En France, l’œuvre, qui a obtenu le prix du meilleur scénario au festival international du film de Shangai, paraîtra directement en DVD et Blu-ray le 26 novembre prochain (ESC Editions).

Que représente la guerre d’Afghanistan pour un Russe ?

La guerre d’Afghanistan est pour un Russe ce que la guerre d’Algérie est pour un Français. C’est peut-être même pire encore, parce que cette guerre fut difficile à expliquer : il n’y avait pas de liens entre nos deux pays, comme il y en eut longtemps entre la France et l’Algérie. Notre défaite durant la guerre d’Afghanistan a conduit à la chute de l’Union soviétique. Moins d’un an après la sortie des troupes russes du pays afghan, un des actes forts de Gorbatchov pour la perestroïka, le mur de Berlin déjà tombait.

Pourquoi avoir choisi de raconter l’histoire de ce retrait historique avec l’épisode de l’enlèvement d’un fils de général et le passage des troupes russes au col de Salang ?

Ce qui est intéressant, c’est de montrer comment on sort du pays, pas comment on y entre. Une entrée passe toujours par des fanfares, des tambours… L’épisode montre bien comment on est sorti du pays avec un sentiment de défaite, comment il est stupide de mourir alors que la guerre est déjà finie.

Votre lucidité sur la guerre russe en Afghanistan a provoqué de nombreuses oppositions en Russie, ainsi que des tentatives de censure…

Oui, parce qu’il reste toujours des faucons, des vétérans qui furent militaires en Afghanistan. Certains ont essayé de dire que mon film était une calomnie, qu’on n’avait pas volé le peuple afghan, que la discipline était rigoureuse, etc. Des généraux et anciens gradés ont également accusé le film d’être une double faute : d’une part, il aurait fallu rester en Afghanistan à l’époque ; d’autre part, il n’est pas possible de montrer aujourd’hui cette œuvre à la jeunesse, de peur de l’affaiblir et de la déstabiliser. Ce qui est toutefois plus intéressant, c’est de voir combien la société russe est divisée, parce que j’ai aussi reçu le soutien d’une autre partie des vétérans, qui ont aimé le film. Il y a ainsi eu une sorte de lutte verbale et médiatique entre ces deux clans. Au final, le film est sorti dans son intégralité.

La Russie a-t-elle des difficultés avec son histoire ?

Oui. On change l’histoire, on la réécrit constamment, depuis Ivan le Terrible [1530-1584, NDLR]. En ce qui concerne mon film, ce qui a dû énerver est qu’il soit antimilitaire, car nous vivons beaucoup en Russie dans une atmosphère de patriotisme qu’on pourrait qualifier d’armé, de militarisé. J’ai pour ma part une position un peu à l’écart, avec la possibilité de dire parfois ce que je pense.

#####

ÉNONCÉ:
Reprenez l'entretien en commençant par « Que représente la » et en allant jusqu'à « Berlin déjà tombait. », et renommez « Gorbatchov » en « Gorbatchev ». Les lignes qui suivent ne servent à rien ici.

DONNÉES FOURNIES:

#####

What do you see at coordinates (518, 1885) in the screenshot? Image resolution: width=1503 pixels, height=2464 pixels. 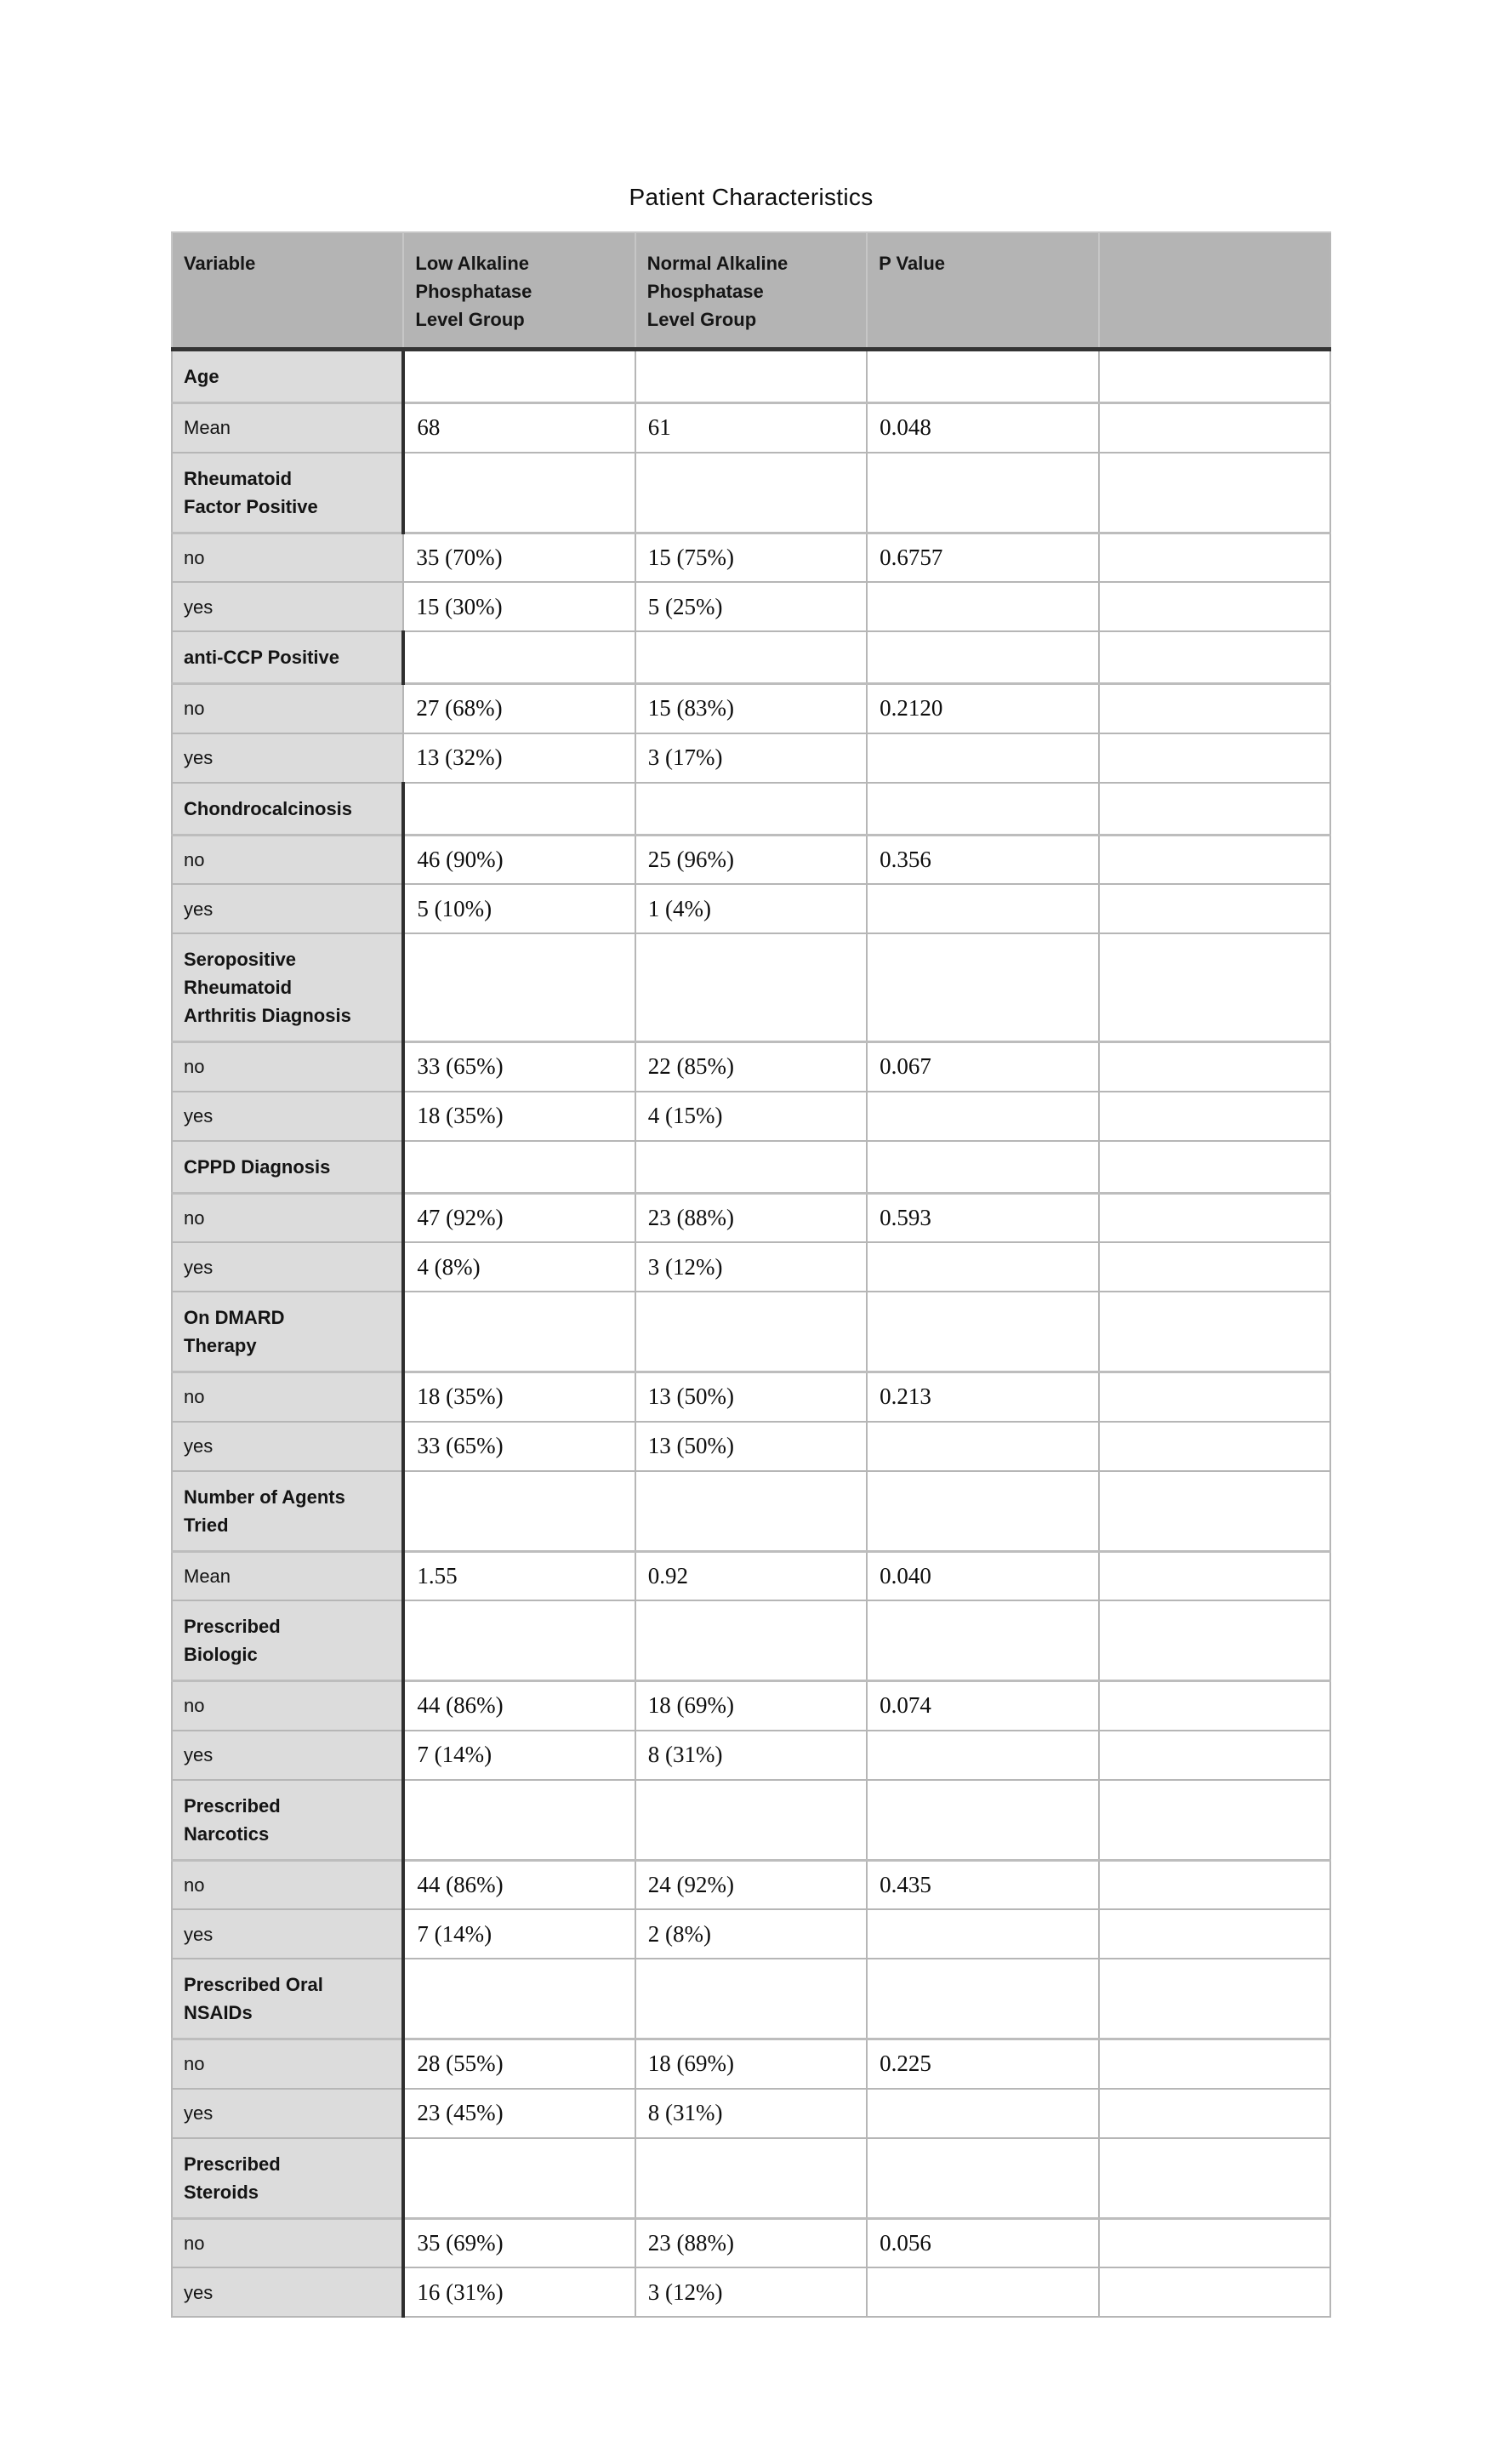 I see `cell-low-group-value: 44 (86%)` at bounding box center [518, 1885].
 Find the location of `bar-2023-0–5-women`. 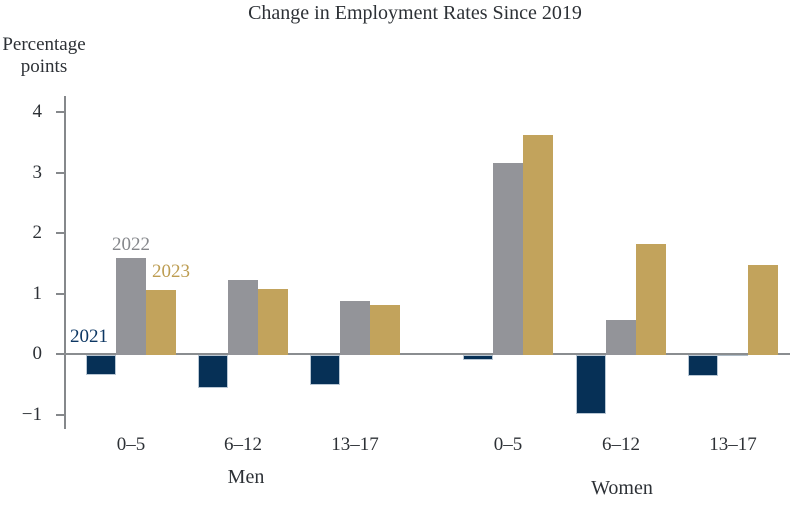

#####

RÉPONSE:
Que représente la guerre d’Afghanistan pour un Russe ?

La guerre d’Afghanistan est pour un Russe ce que la guerre d’Algérie est pour un Français. C’est peut-être même pire encore, parce que cette guerre fut difficile à expliquer : il n’y avait pas de liens entre nos deux pays, comme il y en eut longtemps entre la France et l’Algérie. Notre défaite durant la guerre d’Afghanistan a conduit à la chute de l’Union soviétique. Moins d’un an après la sortie des troupes russes du pays afghan, un des actes forts de Gorbatchev pour la perestroïka, le mur de Berlin déjà tombait.